Petitioner was adjudged a mentally disorder [sic] Sex Offender by the state court pursuant to § 917.14, F.S. [sic] (1975). Pursuant to § 917.19, F.S. [sic], the trial judge must then commit Petitioner to a mental health facility; further sentencing proceedings are then suspended pursuant to statute pending Petitioner's return therefrom. Pursuant to § 917.20, F.S. [sic], once the Petitioner was returned to the court from a mental health facility and "the court determines that the person has recovered from the disorder to a degree that he will not be a menace to others, it shall order him discharged from the institution;" and "if criminal proceedings are still pending against the person, they shall recommence at the time of the discharge order." F.S. § 917.20 (1975).

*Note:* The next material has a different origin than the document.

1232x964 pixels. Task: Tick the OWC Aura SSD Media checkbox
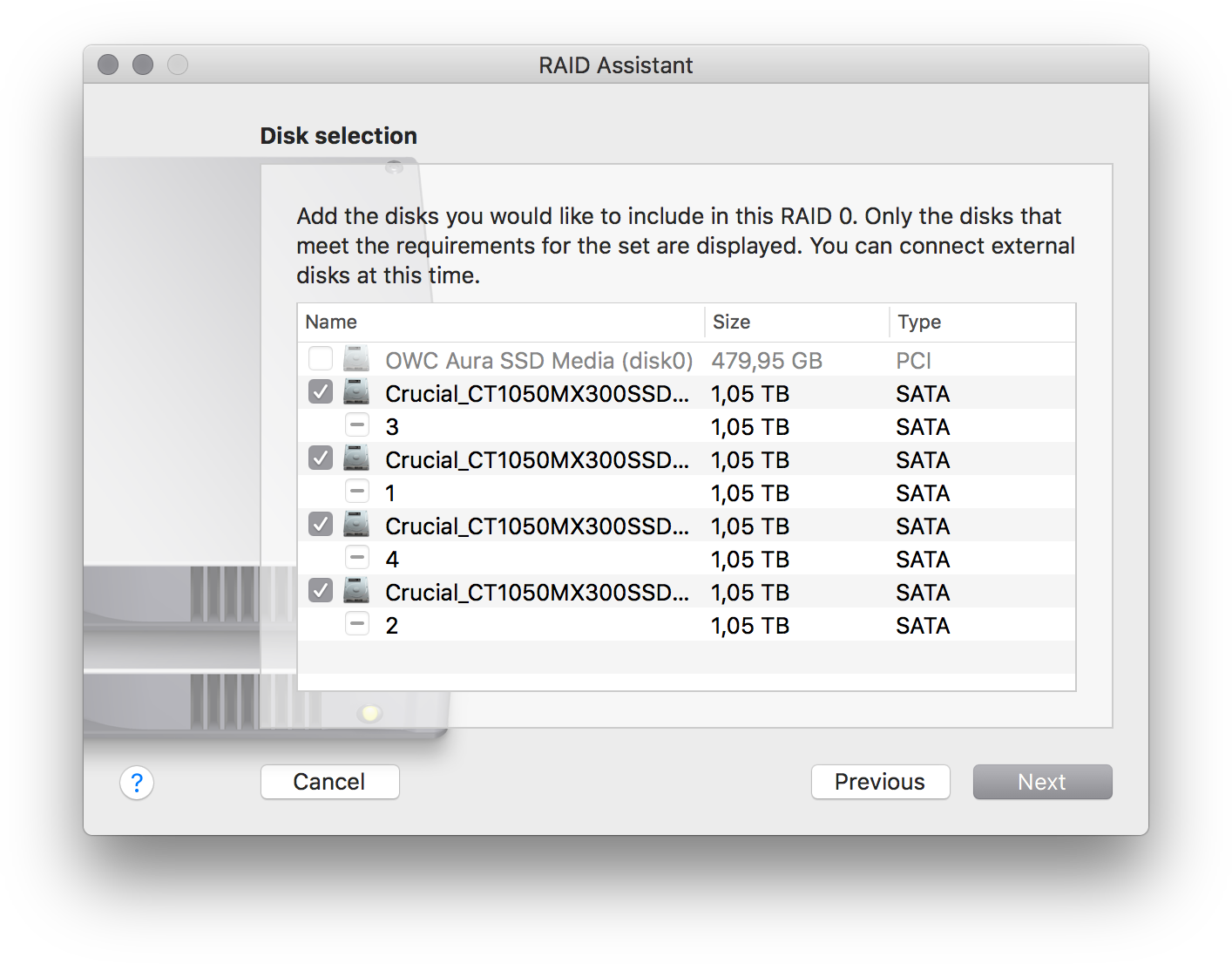pos(321,359)
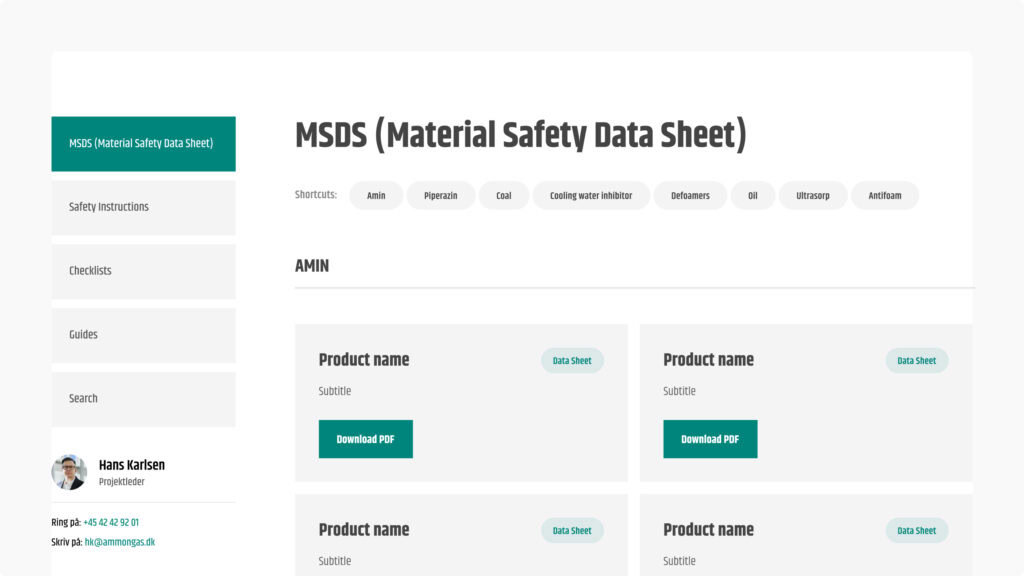Download PDF for the top-right product card

(x=710, y=439)
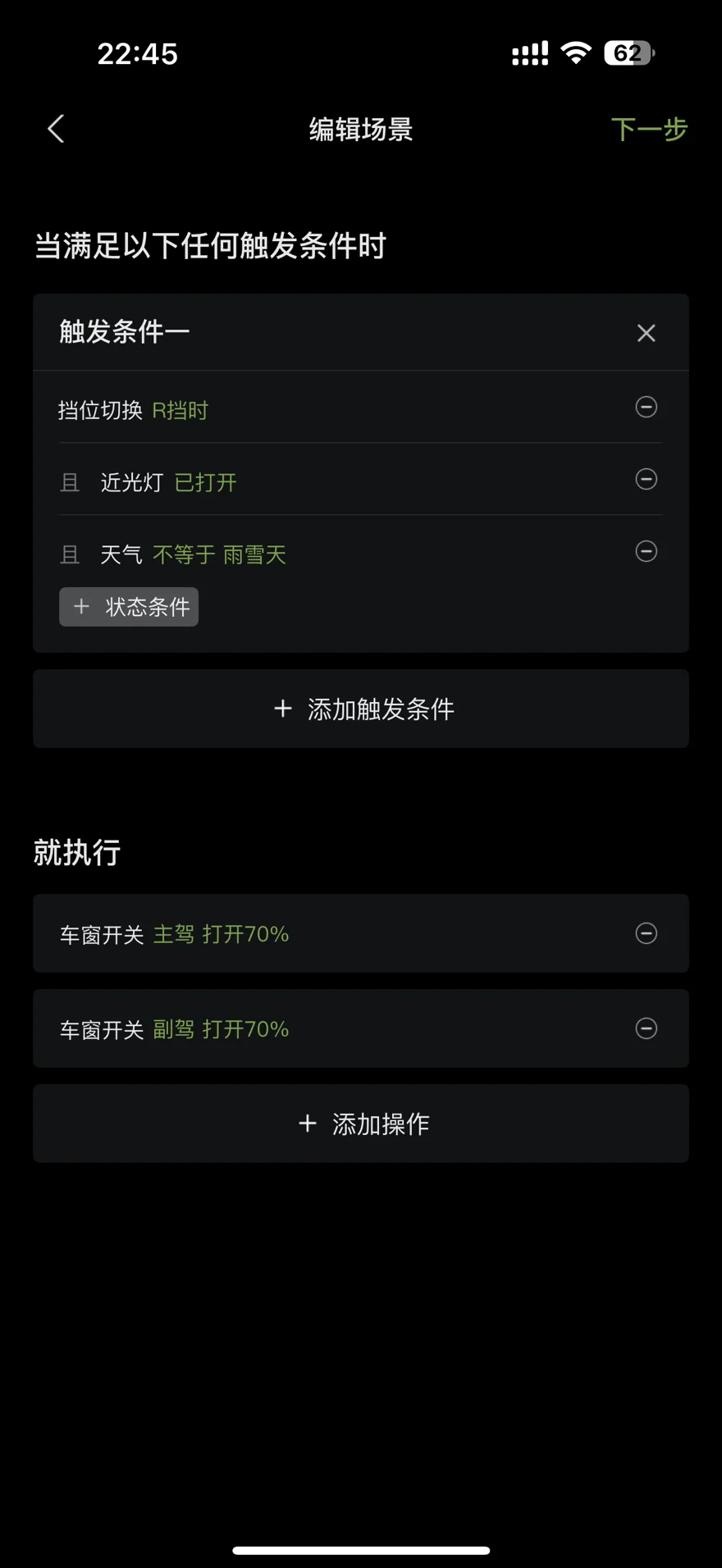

Dkt. 1 at 5. Having reviewed the § 2254 petition and the arguments presented therein, the Court finds that the petition is barred under 28 U.S.C. § 2244(d).

Standard of Review

State prisoners whose convictions became final after April 24, 1996, the effective date of the AEDPA, have one year from the latest of any of four events to file a § 2254 petition: (1) the date on which the conviction became final; (2) the date on which any state-imposed impediment to filing the petition is removed; (3) the date on which the constitutional right asserted was initially recognized by the Supreme Court and made retroactively applicable to cases on collateral review; or (4) the date on which the facts supporting the claim or claims presented could have been discovered through the exercise of due diligence. 28 U.S.C. § 2244(d)(1). Additionally, "[t]he time during which a properly filed application for State post-conviction or other collateral review with respect to the pertinent judgment or claim is pending shall not be counted toward any period of limitation under this subsection." 28 U.S.C. § 2244(d)(2). The one-year limitation provisions are applicable to Petitioner's claim because the petition was filed after the AEDPA's enactment date.

Discussion

Petitioner's conviction became final for purposes of direct review on July 1, 1975, upon the expiration of the time to file a petition for writ of certiorari in the United States Supreme Court. Because Petitioner's conviction became final prior to the enactment of the AEDPA, his one-year limitation period began to run on its date of enactment, April 24, 1996. See Williams v. Taylor, 529 U.S. 420, 429 (2000); Wilcox v. Fla. Dep't. of Corrs., 158 F.3d 1209, 1211 (11th Cir. 1998). Therefore, Petitioner had until April 23, 1997, to commence federal habeas proceedings absent any delay attributable to tolling, i.e., a pending, properly filed application for state post-conviction relief. No state court proceedings related to Petitioner's conviction were pending on the date of enactment. According to Petitioner's sworn statements, he did not file an application for post-conviction relief in state court until August 25, 2004. Dkt. 1 at 4. That post-conviction motion cannot operate to toll the limitations period because it was filed more than seven yearsafter the expiration of the one-year limitation period. See Webster v. Moore, 199 F.3d 1256, 1257 (11th Cir.), cert. denied, 531 U.S. 991 (2000) (finding that even "properly filed" state-court petitions must be "pending" in order to toll the AEDPA one-year limitation period for federal habeas petitions; a state-court application for post-conviction relief that is filed following expiration of limitation period cannot toll that period because there is no period remaining to be tolled).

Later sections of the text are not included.